In 2013 they apparently had 80 in-house staff and were using a few different external development teams for "large" module development (e.g. the entire FPS module was originally outsourced). By the end of 2015, they'd cancelled some of the external development, and it was around 270 in-house.

They have been building the 'basic engine framework' alongside the game & assets.
 

~Cross~

Member
Can you clarify how long they are in "full" development and not a skeleton team laying down the basic engine framework?

I love how the narrative continues to change for the game. Initially Chris mentioned that work started on the game in 2011 and that thanks to that they'll be able to get SQ42 out by 2014. Anything after that was not ideal.

Now the "work started in 2011" narrative that was supposed to bring confidence to the scheme is an actual liability because it pushes the timeline to the left. Now development actually started in early 2013. Soon people will start saying development actually started in 2015-2016 when the studios got done crunching to push out 2.0 before they could concentrate on the other parts of the game.

In 2013 they apparently had 80 in-house staff and were using a few different external development teams for "large" module development (e.g. the entire FPS module was originally outsourced). By the end of 2015, they'd cancelled some of the external development, and it was around 270 in-house.

They have been building the 'basic engine framework' alongside the game & assets.
Chris whole schtick during the first big funding boom was that the more money they had the faster they could get EVERYTHING out. Because everything was modular and finally integrate effortlessly at the end. They could keep hiring contractors to do things.

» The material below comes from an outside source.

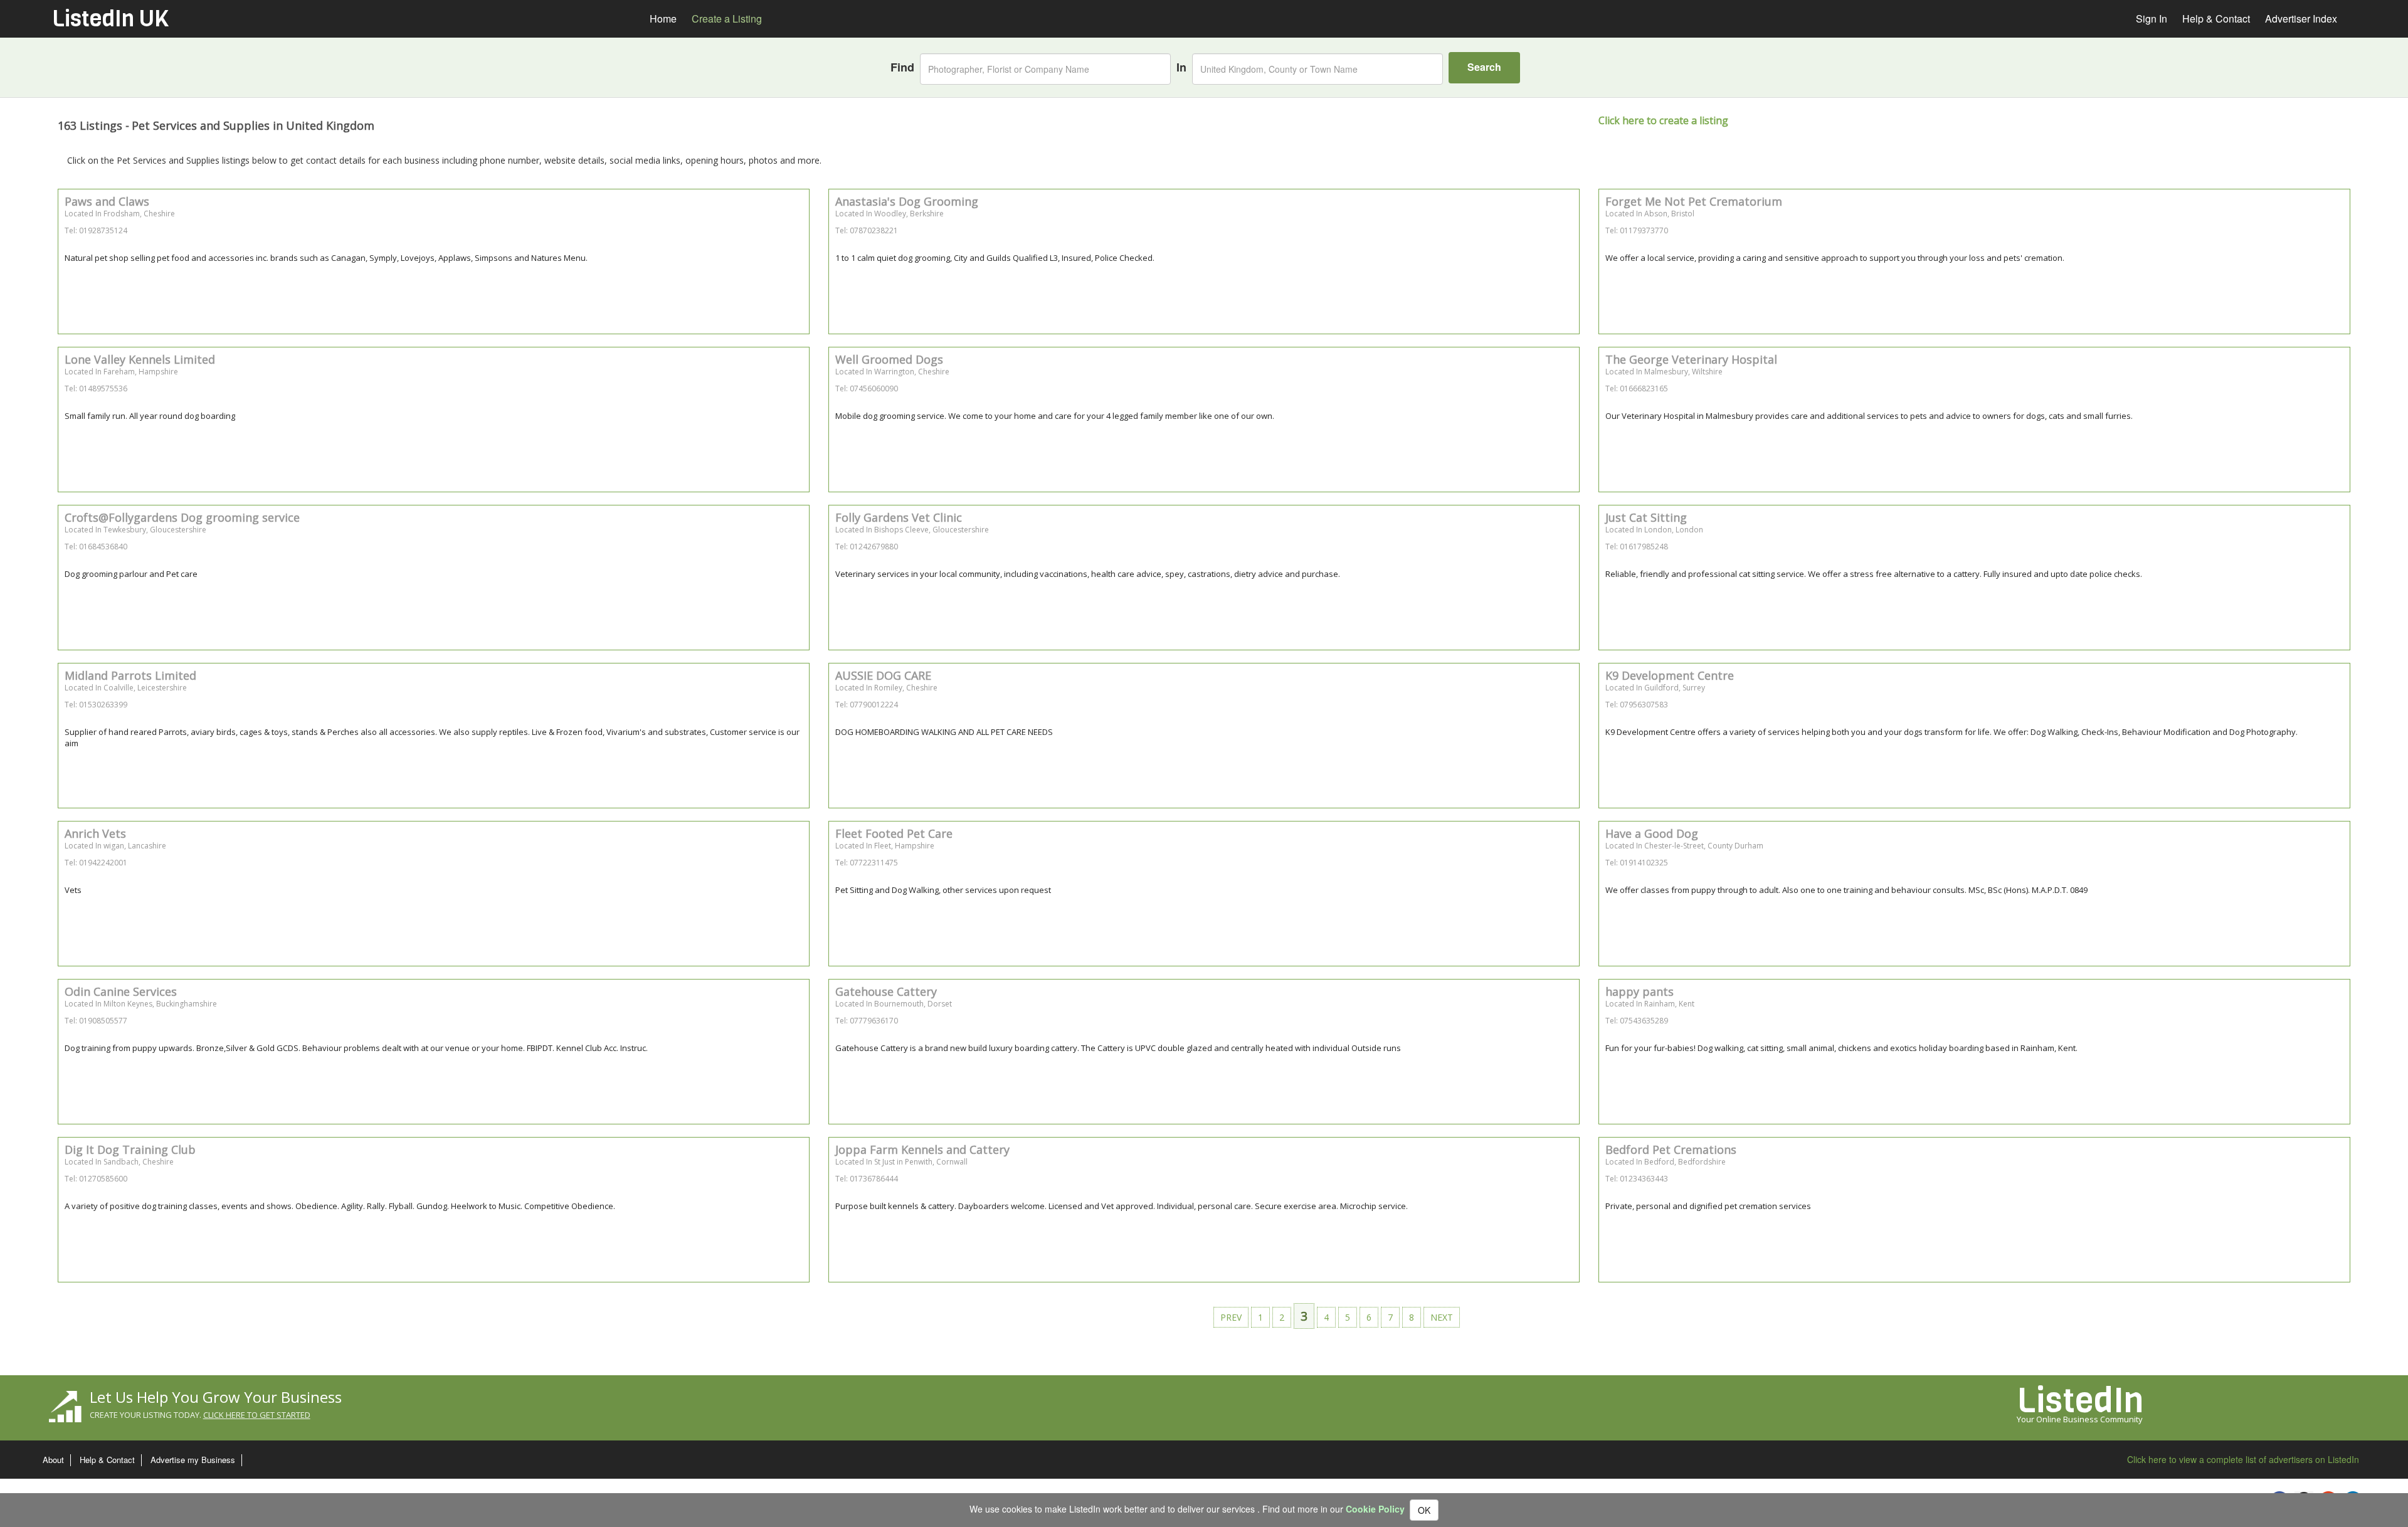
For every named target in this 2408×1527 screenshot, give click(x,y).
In (1181, 67)
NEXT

Of course this didn't work out at all. Most of the work done by illfonic was scrapped. The length of game development has stretched out so much that they are entering the DNF cycle of having to rework your assets because whats being produced now is a higher quality than what was produced before, so those assets need to be reworked again.
 

Chumley

Banned
People still optimistic about this nightmare crack me up. They're going to declare this thing "finished" in a fucked up broken state with disparate parts because actually achieving even a quarter of what they outlined all those years ago is not going to happen. I payed at the $45 level two years ago and what's in the Alpha right now does not fill me with any hope at all, it's all so broken and janky that just getting the existing content to a fully polished state seems like it would take a year minimum.